Il presidente messicano Obrador, in occasione dei 500 anni della Conquista, ha chiesto scusa al popolo Maya per gli abusi subiti e per la discriminazione che ancora oggi deve affrontare.
Le scuse sono arrivate durante un evento al Museo de la Guerra de Castas, alla presenza della rappresentante Maya dello Yucatan, Ana Karen Dzib Poot. All’evento era presente anche il presidente del Guatemala Alejandro Giammattei.
Le scuse del presidente non si sono riferite soltanto al periodo della Conquista, ma anche al dominio coloniale e ai torti subiti dal popolo Maya sotto il Messico indipendente: ancora oggi, infatti, questa popolazione deve affrontare problemi come il razzismo e l’emarginazione, oltre che la minaccia continua alle proprie comunità indigene.
In Messico, i Maya chiedono di passare dalle parole ai fatti
Proprio in riferimento all’ultimo punto, le scuse del presidente hanno assunto un carattere controverso, o quanto meno aleatorio.

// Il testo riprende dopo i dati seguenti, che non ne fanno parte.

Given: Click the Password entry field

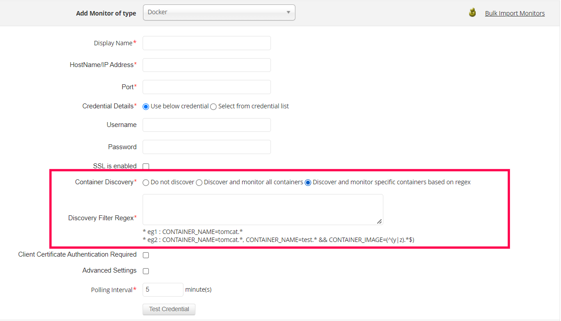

Questo perché Obrador è il promotore del Treno Maya (Tren Maya), una ferrovia turistica da 7 miliardi di dollari. L’ambizioso progetto rischia di trasformare le comunità indigene delle zone attraversate – ben 1500 chilometri – in una zona inospitale verso le comunità che vi risiedono. Questo spiega perché, quando il presidente ha accennato del progetto durante la cerimonia, ha ricevuto in cambio una valanga di fischi.
I lavori, inoltre, sono iniziati senza attendere il parere del Ministero dell’ambiente sull’impatto ambientale. Questi lavori, infatti, prevedono la deforestazione di 80 ettari di verde solo nella prima fase.
Gli indigeni, per questo motivo, hanno presentato tre ricorsi. I primi due sono stati rifiutati, ma uno è arrivato alla Corte Suprema. Il cantiere del percorso ferroviario danneggerebbe, infatti, il valore religioso e culturale delle zone in cui risiedono queste comunità. I lavori, inoltre, metterebbero a rischio svariate specie di uccelli e di rettili.
Il significato simbolico delle scuse non è passato inosservato, ma gli indigeni meritano rispetto e comprensione: non una ferrovia nei luoghi a loro cari, ridotti a giocattolo turistico.